Repros completes randomization of Phase 2b study of Vaginal Proellex in women with symptomatic uterine fibroids

The primary endpoint for the study is the incidence of amenorrhea induced by four months of treatment with two dose levels of Proellex compared to placebo.

In addition, subsequent to discussion with the FDA, Repros is collecting an assessment of blood loss by a validated alkaline hematin method at baseline and during off-drug intervals. At baseline menses women were required to exhibit > 80 ml of blood loss by that method to be enrolled.

In addition to blood loss, bulk symptoms associated with fibroids and treatment effects on uterine and fibroid size, determined by MRI, will also be assessed.

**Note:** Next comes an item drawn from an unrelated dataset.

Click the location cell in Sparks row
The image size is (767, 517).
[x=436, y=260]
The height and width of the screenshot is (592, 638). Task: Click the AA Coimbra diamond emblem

The Company expects to have topline results from the study of the subjects’ first four-month course of treatment during the second quarter of 2016.

A sister study using low doses of oral Proellex® in similar women has completed screening and should be fully randomized before the end of January 2016. Correspondingly, the topline data from that study will be available later than the vaginal data.

In a publication in BMC Women’s Health 2012; 12: 6, in a study of women age 15 – 49, across eight countries including the U.S., the self-reported incidence of uterine fibroids was 7% and 14.1% for women in their 30’s and 40’s, respectively.

A US study published in the American Journal of Obstetrics and Gynecology 2003 Jan; 188(1): 100-7, noted that by age 50, 70% of Caucasian and 80% of African American women have developed uterine fibroids before menopause. In the BMC article it was noted that in the U.S., a diagnosis of uterine fibroids is the leading indication resulting in hysterectomy. An effective therapeutic option for the treatment of fibroids is still a significant unmet medical need.